---------- Extracted material ----------
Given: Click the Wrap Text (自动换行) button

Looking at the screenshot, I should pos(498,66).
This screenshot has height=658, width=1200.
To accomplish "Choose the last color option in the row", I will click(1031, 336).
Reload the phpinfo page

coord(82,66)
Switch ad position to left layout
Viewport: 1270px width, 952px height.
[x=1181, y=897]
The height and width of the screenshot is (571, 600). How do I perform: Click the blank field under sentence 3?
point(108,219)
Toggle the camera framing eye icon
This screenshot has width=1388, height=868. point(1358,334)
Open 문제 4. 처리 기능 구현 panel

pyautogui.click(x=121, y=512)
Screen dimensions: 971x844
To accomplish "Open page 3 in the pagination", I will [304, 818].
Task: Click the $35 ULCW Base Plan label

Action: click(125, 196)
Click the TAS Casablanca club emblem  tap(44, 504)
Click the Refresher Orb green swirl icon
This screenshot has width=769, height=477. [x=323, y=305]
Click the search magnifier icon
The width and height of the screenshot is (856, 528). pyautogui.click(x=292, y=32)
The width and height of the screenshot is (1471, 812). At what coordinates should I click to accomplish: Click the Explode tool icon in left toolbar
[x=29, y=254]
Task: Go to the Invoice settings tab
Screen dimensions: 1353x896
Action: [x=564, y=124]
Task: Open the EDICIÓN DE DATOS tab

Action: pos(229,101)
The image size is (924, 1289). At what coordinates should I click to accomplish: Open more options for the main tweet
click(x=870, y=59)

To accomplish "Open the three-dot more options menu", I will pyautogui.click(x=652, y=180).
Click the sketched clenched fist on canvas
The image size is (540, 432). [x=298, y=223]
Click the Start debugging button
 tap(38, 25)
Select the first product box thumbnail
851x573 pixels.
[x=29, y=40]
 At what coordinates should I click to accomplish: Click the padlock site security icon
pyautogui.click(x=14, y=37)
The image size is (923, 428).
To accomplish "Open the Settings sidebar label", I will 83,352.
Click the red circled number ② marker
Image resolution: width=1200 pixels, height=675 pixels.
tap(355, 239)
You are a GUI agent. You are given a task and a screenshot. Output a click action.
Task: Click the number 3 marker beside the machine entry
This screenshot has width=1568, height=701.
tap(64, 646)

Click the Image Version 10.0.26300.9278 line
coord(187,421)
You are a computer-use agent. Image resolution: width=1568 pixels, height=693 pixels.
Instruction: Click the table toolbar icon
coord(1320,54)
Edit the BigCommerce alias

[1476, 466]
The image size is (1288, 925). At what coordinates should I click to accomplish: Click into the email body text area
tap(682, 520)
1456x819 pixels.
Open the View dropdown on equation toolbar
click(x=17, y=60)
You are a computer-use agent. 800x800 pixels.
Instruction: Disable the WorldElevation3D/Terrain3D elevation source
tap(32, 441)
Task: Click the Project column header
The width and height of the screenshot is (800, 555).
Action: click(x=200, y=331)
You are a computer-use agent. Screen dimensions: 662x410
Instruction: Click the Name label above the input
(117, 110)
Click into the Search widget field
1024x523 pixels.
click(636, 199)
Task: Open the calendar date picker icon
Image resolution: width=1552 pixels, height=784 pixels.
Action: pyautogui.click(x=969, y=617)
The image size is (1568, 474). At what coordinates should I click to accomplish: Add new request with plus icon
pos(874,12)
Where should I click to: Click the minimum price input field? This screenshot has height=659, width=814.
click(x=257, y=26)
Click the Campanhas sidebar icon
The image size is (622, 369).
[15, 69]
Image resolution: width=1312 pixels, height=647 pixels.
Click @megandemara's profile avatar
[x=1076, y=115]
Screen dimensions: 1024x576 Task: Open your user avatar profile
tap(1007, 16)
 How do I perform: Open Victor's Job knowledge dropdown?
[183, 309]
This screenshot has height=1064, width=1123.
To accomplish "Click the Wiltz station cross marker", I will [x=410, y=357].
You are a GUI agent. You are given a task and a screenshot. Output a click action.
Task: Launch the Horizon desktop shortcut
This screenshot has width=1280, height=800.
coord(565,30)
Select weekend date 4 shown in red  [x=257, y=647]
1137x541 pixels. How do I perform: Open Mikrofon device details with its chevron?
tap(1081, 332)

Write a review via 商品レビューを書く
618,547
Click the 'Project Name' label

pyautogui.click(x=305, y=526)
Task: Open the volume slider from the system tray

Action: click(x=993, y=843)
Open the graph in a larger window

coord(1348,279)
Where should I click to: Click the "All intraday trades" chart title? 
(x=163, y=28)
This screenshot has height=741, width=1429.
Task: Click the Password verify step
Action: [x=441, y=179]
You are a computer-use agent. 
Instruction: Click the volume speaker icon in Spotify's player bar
----------
▶ **What is required**
Report each line of the items above that includes the word "options", copying the whole line.

▶ **Expected answer**
The image size is (924, 1289). At what coordinates should I click to accomplish: Open more options for the main tweet
To accomplish "Open the three-dot more options menu", I will pyautogui.click(x=652, y=180).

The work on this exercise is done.